Intriguing article in the never‑ending battle…

How the human immune system inspired a new approach to email security. (https://go.theregister.com/feed/www.theregister.com/2020/12/01/how_the_human_immune_system/)

How about they design a computer that can't be compromised by opening an email msg. See why scanning email for badness doesn't work.

The Six Dumbest Ideas in Computer Security (https://www.ranum.com/security/computer_security/editorials/dumb/)

The Six Dumbest Ideas in Computer Security

Interesting article. I especially appreciate the link within it to Richard Feynman's Personal Observations on Reliability of Shuttle. Richard Feynman is an intellectual hero of mine and his observations about the Challenger disaster are not only professionally cogent but easy to read. For interested parties, here's the link to the genuine article: https://www.history.nasa.gov/rogersrep/v2appf.htm

It makes for sad but enlightening reading.
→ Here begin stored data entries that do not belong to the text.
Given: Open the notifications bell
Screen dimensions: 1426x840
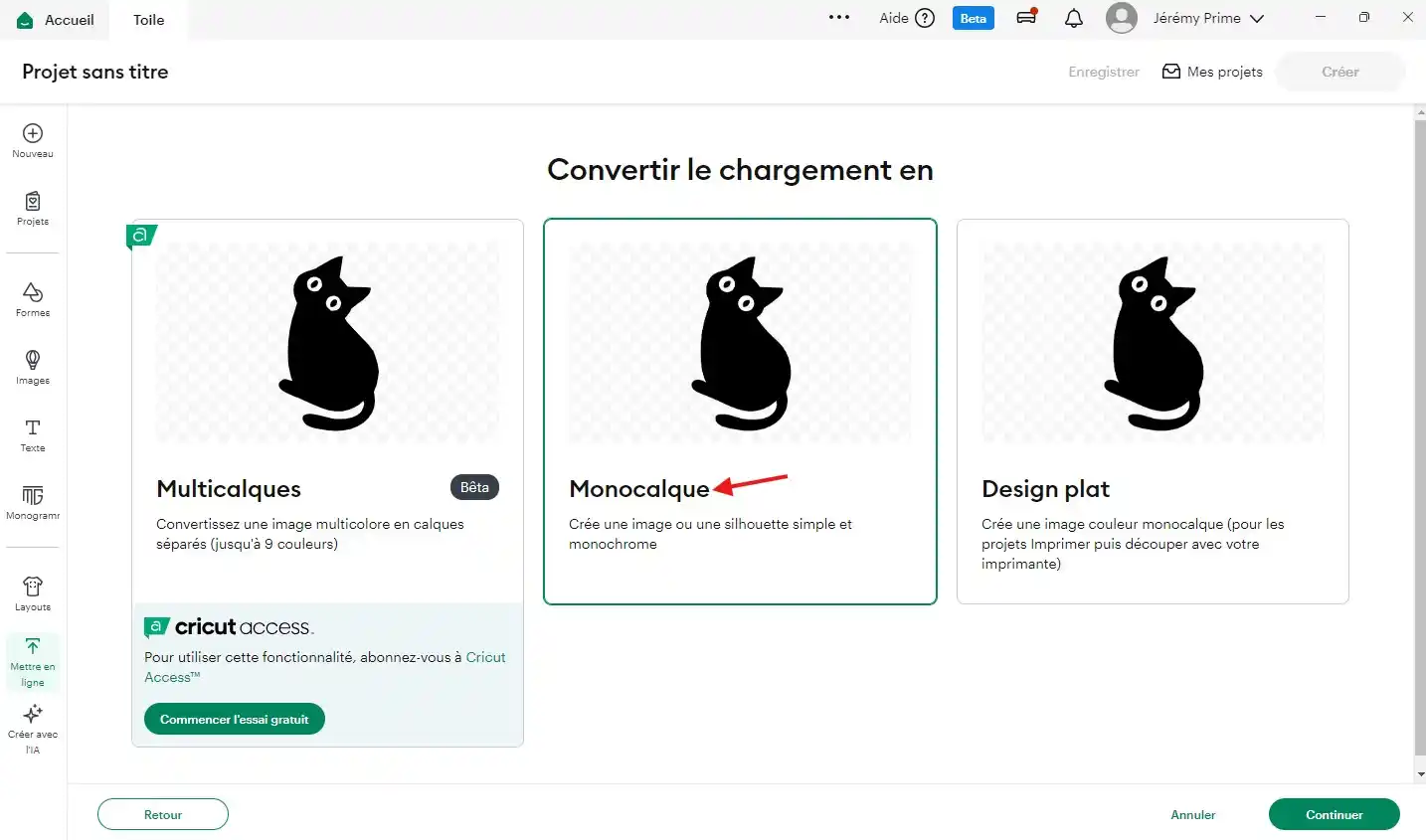Looking at the screenshot, I should pos(1073,18).
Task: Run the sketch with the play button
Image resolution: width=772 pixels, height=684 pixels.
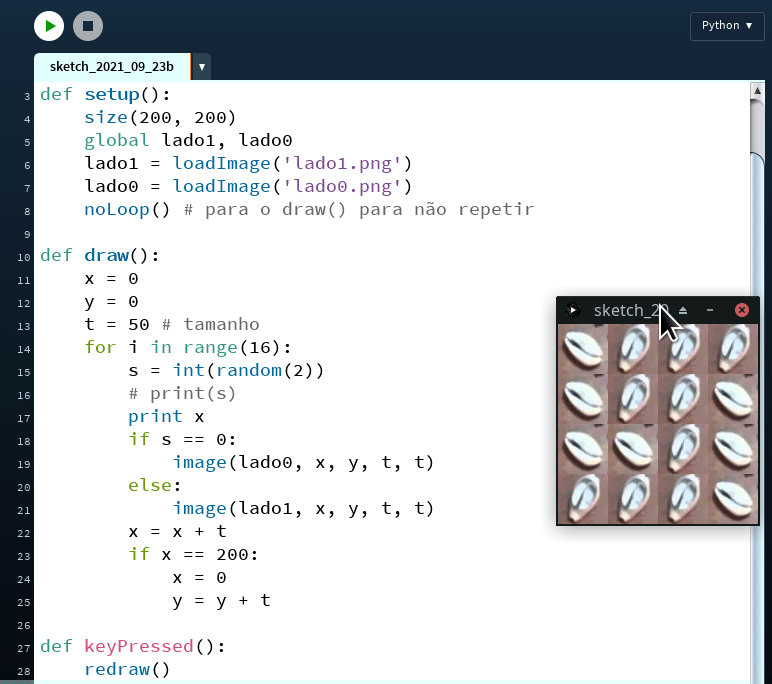Action: tap(49, 26)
As for your linked article itself, I agree with some parts but not with others. It was written 15 years ago when the IT world was a simpler place. We are now addicted to social media like pathetic junkies, phished and spear phished by evil actors highly proficient in social engineering and attacked by ransomware so pernicious that it lurks until it has mapped out our whole infrastructure so that it can attack even our backups. Moreover, the threats have evolved from clearly invasive malware to spyware by design wherein the platform we are installing is itself the actual culprit.

Very different world.

I find the parts about e-mail persuasive. Stripping and jailing all attachments may be a viable enterprise tactic, but even this does not address spear phishing contrivances with no attachments.

I disagree with the author's denunciation of "Penetrate and Patch". In fact, I think his critique absurdly naïve. Modern OSes have become so large and complex that it is simply not realistic to produce unhackable code. I'm afraid it will always be a running battle with white hats on one side versus black hats on the other. And this dynamic does not exist simply because the white hats can't be bothered to write proper code. You can carry on the process of testing to the extent that code never gets released at all and still not catch the potential holes that some clever bad guy will discover and exploit. However, if the author means by "Your software and systems should be secure by design and should have been designed with flaw-handling in mind", then doesn't Linux already do this with its updates/upgrades? Yet this system depends on the process of "Penetrate and Patch". How else can it work?

> .. Modern OSes have become so large and complex that it is simply not realistic to produce unhackable code ..

It's not the code, it's the underlying hardware/software platform. As in the innovators seem unable to design a MMU that can sucessfully isolate processes.